Finest About-Face: Dmitry Krymov, who at age 49 and after more than 25 years as a respected designer made his directing debut with "Hamlet" at the Stanislavsky Theater. In this penetrating, affecting work, Krymov "buried" himself as designer, employing an essentially empty stage, and gave birth to a director of taste and talent.

Mr. Impeccable: Konstantin Raikin, whose production of Alexander Ostrovsky's "A Profitable Post" at the Satirikon Theater was a spectacular lesson in how to take a musty classic and turn it into a compelling, gripping, modern theatrical experience.

The Hot Style: Recalibrated mythology. Writers increasingly are restructuring old myths to create new ones for the present. We saw that in Ugarov's "Oblomov" (based on a classic 19th-century literary character), The Presnyakov Brothers' "Captive Spirits" (about famous Russian poets), Viktor Korkiya's "A Devilish Comedy" ("Don Juan" reconsidered), Kurochkin's "Imago" and "In the Retina" (an adaptation of an old short story), Oleg Shishkin's "Anna Karenina 2" (a sarcastic horror-story based on Tolstoy's heroine) and many more.

Birthday Boy: Yury Lyubimov, who turned 85 on Sept. 30 and celebrated by premiering his 101st show in his 38-year directing career -- an interpretation of both parts of Goethe's "Faust." I would not count this show among his best work even of the last decade, but what a thrill to see a living legend continue to push himself in new directions.

"> Vladimir Lupovskoi / For MT

Vladimir Simonov and Anastasia Vertinskaya starred in the disappointing "Imago," by popular playwright Maxim Kurochkin.

Mixed Signals: The Chekhov Art Theater. What has happened to this once-great house? Nobody seems to know, and I am no better than anyone else. You could make a case that, literally, in a small way, a revival is taking place.
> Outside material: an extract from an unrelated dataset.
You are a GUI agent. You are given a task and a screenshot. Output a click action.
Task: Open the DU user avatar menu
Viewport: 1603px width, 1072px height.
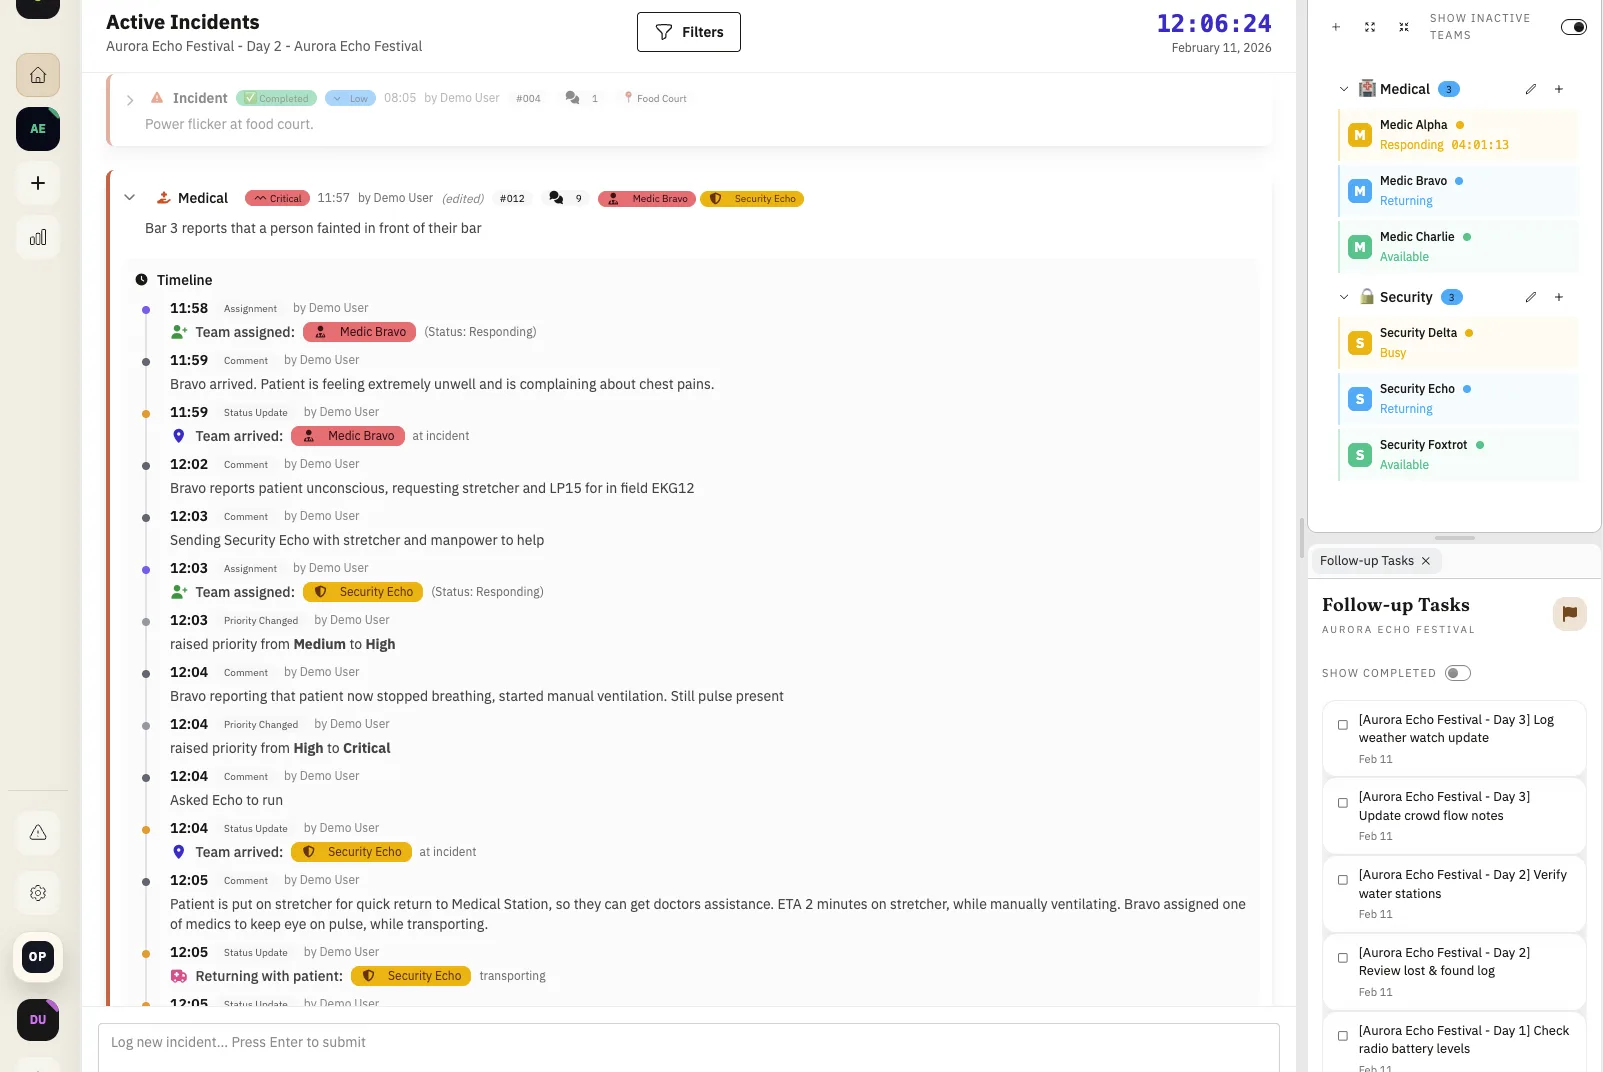pyautogui.click(x=37, y=1019)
On the theater's two small stages, artistic director Oleg Tabakov has given opportunities to many young directors, actors and writers of the future -- Ugarov and Serebrennikov among them. But the Art Theater's reputation is made by what happens on its mainstage and that was not a pretty place to be this season. The fare there was unadventurous at best, hackneyed at worst -- consider the appropriately-named "Zeroes." But ticket sales are booming -- houses are an astounding 94 percent full on average. Meanwhile, Tabakov took the unheard-of measures of closing down three completed shows before they even opened because quality was so low. Stay tuned for zigzagging developments next season.

Marathon Man: The great Lithuanian director Eimuntas Nekrosius, who briefly drew back the curtain on his latest production, Chekhov's "The Cherry Orchard," last week. This show, which will enter the Moscow repertory next season and will travel the world to festivals wherever they can be found, ran over six -- count 'em -- six hours, and still wowed the crowds.

Man and Woman of the Year: Mikhail Ugarov and Yelena Gremina. The prodigious efforts of this husband and wife team to promote new dramatic writing are enough to make us wonder if there really are happy endings every now and then. Ugarov and Gremina have spent more than half a decade organizing seminars, heading up workshops, offering advice, cajoling producers, setting up international projects and, in general, leading the crusade to promote new writing. The theater they founded last year, Teatr.doc, began turning out numerous productions this year -- led by Ivan Vyrypayev's "Oxygen," an effective piece about the difficult world young people are entering these days. Ugarov and Gremina symbolize the rebirth of new writing in Russia today.